TC TO JEAN CARLYLE AITKEN ; 29 April 1853; DOI: 10.1215/lt-18530429-TC-JCA-01; CL 28: 123-124
TC TO JEAN CARLYLE AITKEN
Chelsea, 29 April, 1853—
My dear Sister,
It is a very long time indeed since I heard of you,—never, I think, since the eve of your visit to Moffat, and Sister Phoebe, of which I expected some account. Was it I that was in debt? I did not understand so, in my imagination all this while; but there has nothing come. And indeed I can conceive reasons why you should be very languid, and indisposed to writing, just now.— In fine, however it may be, I have snatched this bit of paper (a fortunate kind, which I have got lately, such as can be written upon!), and I will bring you to mind of me once more—
I have not a good life of it here for writing; or indeed for anything else, this somewhile: I am below par in health, rather than above, ever since my travels of last year; am getting sadly ill on with my work,—fancy my work itself ill-chosen, inappropriate, and little profitable; get into no right enthusiasm about it, except the reverse-enthusiasm of hearty rage and contempt against myself for not getting on with it (which really will have to be my motive-power, I find): in short, I am driven upon my own resources a good deal; and pass my days not in a joyful manner at all. This ought to be my excuse with all friends and baulked correspondents; this really, if I compute it right, is adequate to cover in some measure a multitude of sins on my part. I have not yet got one line of Friedrich put to paper, in a way that can escape the fire; nor do I see any likelihood of managing that soon, or otherwise at all than in a tempest of “steam-up,” which makes me shudder to think of it.— Let us quit these topics; there is nothing pleasant in them at all!

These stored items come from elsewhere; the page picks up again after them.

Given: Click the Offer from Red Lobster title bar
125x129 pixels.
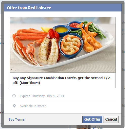Looking at the screenshot, I should pos(63,8).
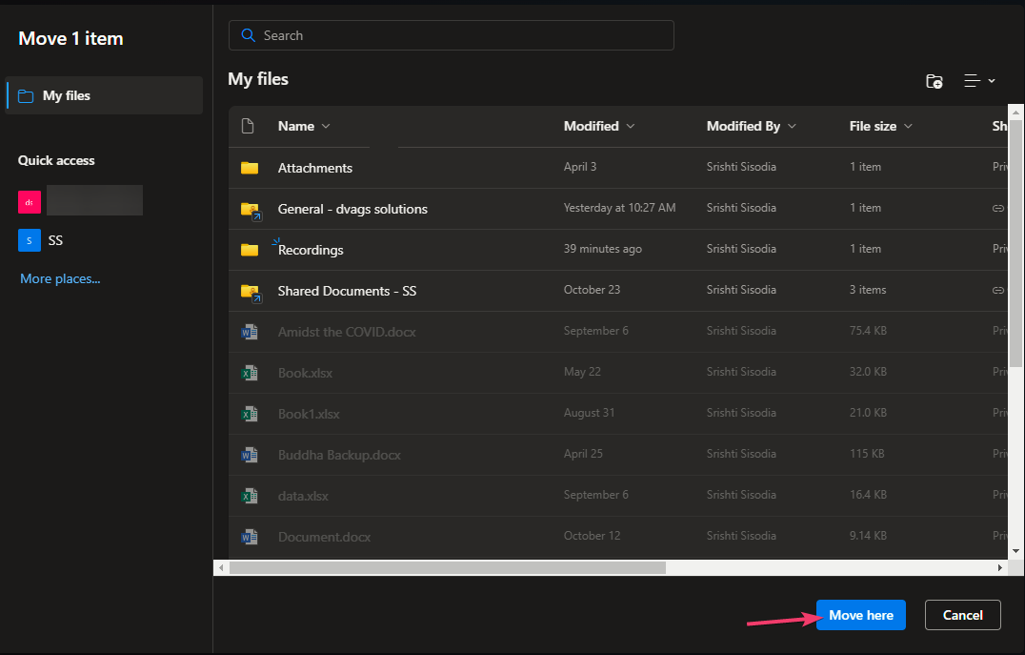Click the file type column header icon

[x=249, y=126]
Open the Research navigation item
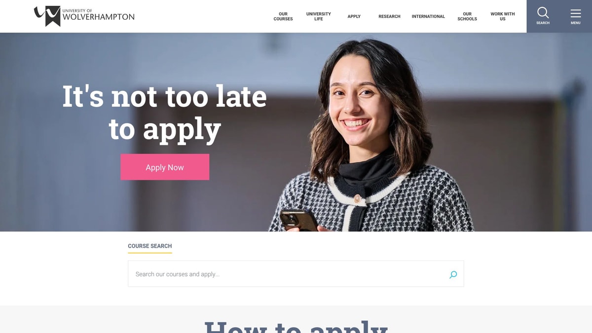Viewport: 592px width, 333px height. coord(389,16)
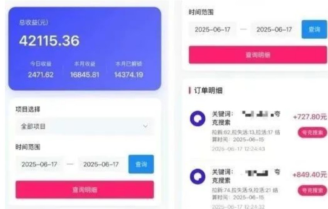Click the pink 查询明细 button in left panel
This screenshot has width=328, height=209.
tap(85, 190)
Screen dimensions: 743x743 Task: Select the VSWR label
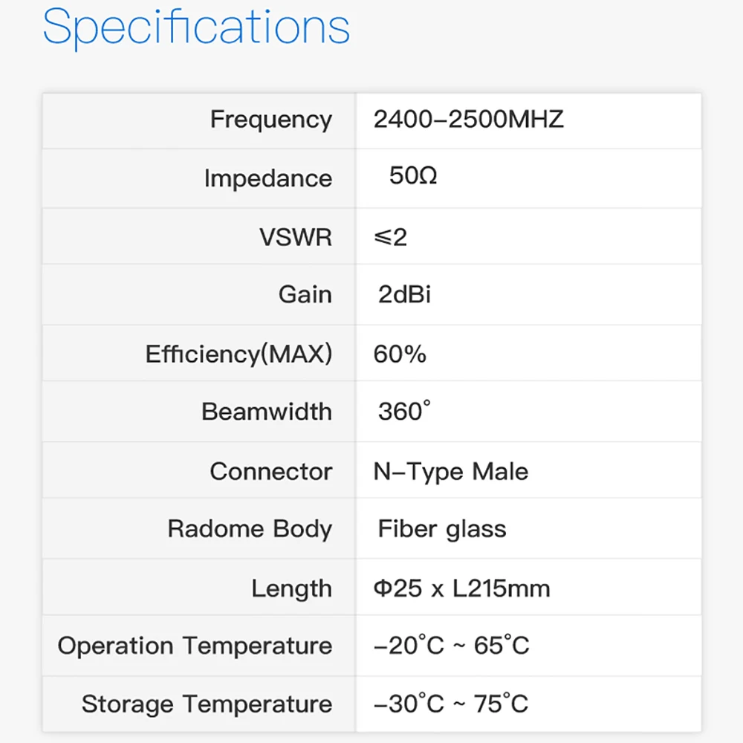(x=296, y=237)
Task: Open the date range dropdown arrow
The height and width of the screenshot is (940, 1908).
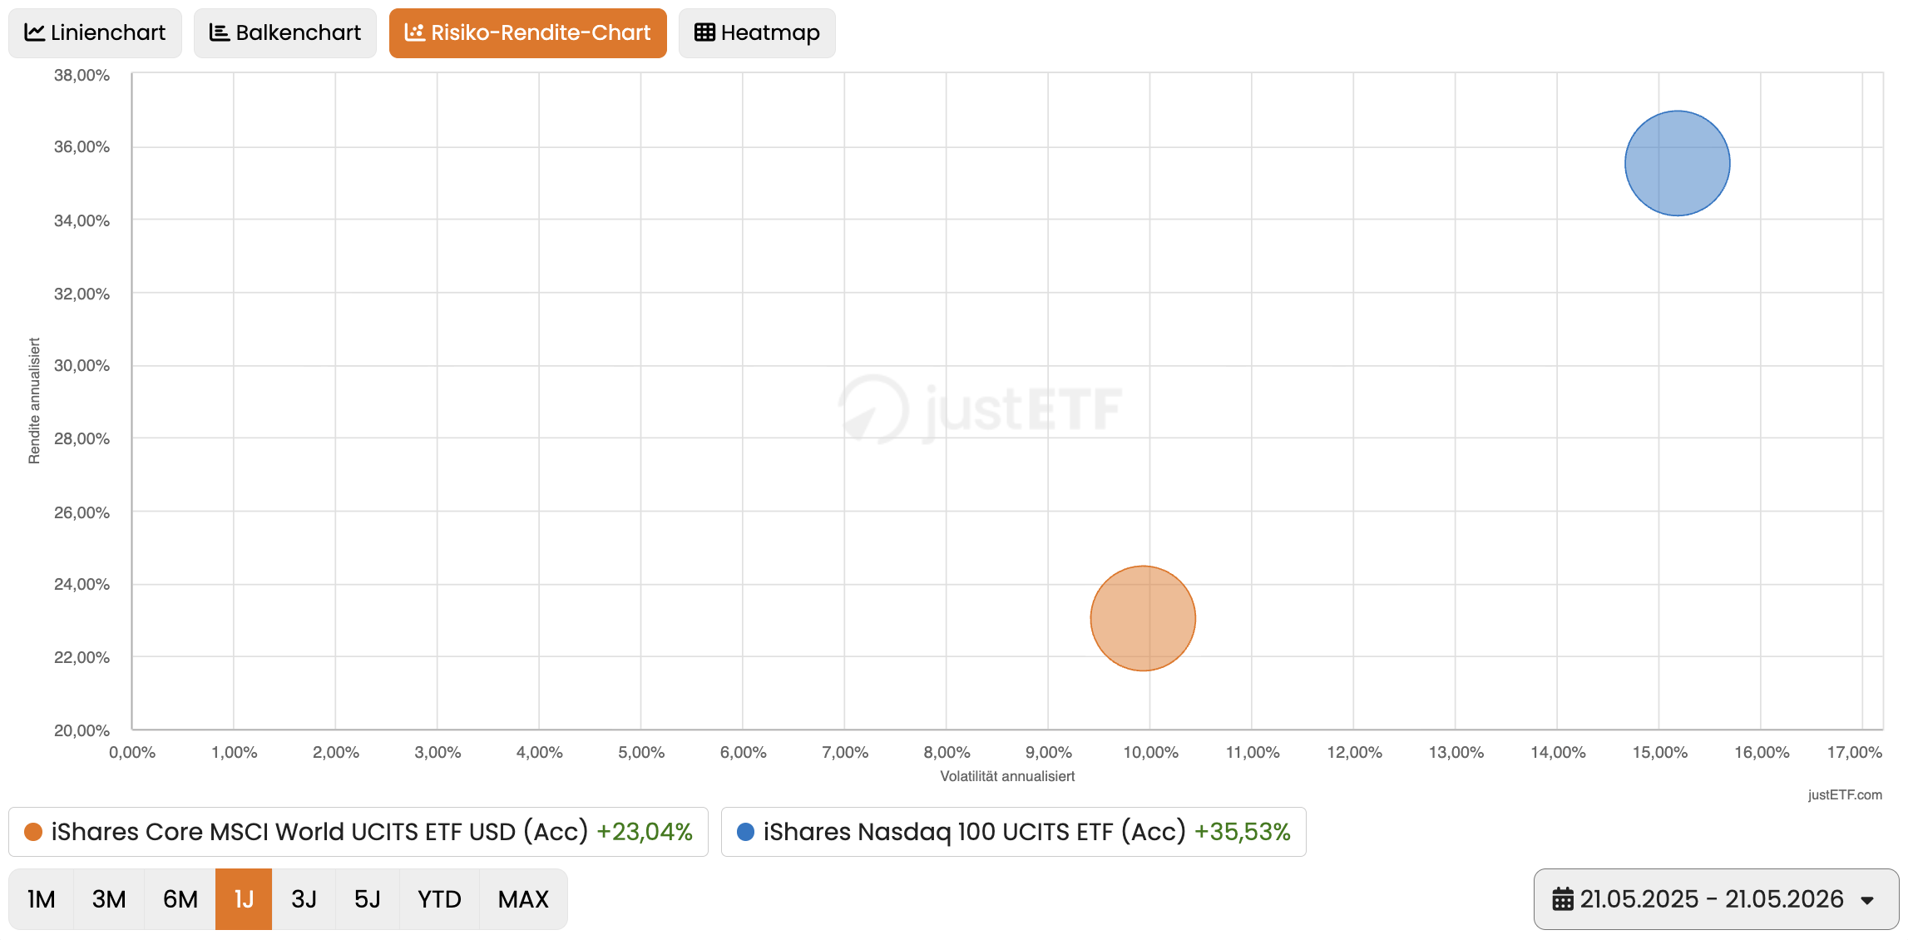Action: point(1867,900)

You got the Book I sent the other day, no doubt? My only uncertainty is about the use of it to you! It is by a young man, son of a Father who translated far and wide in a very blurring manner (till the Whigs sent him to Hong Kong for a living to him); and cannot avail much, except in the absence of a better on that subject.1
I hear often from John: little bulletins about our Mother, which are a great favour to me, and come almost weekly. She is still weak, the dear old Mother,—alas, how can we look for it otherwise? The bad weather acts unkindly on her, too; and all this week, while it is storming from the North (and today bitterly raining and draggling from that airt, I am asking myself with apprehension, How is my poor old Mother standing this? I have got no Letter yet; but shall perhaps tomorrow.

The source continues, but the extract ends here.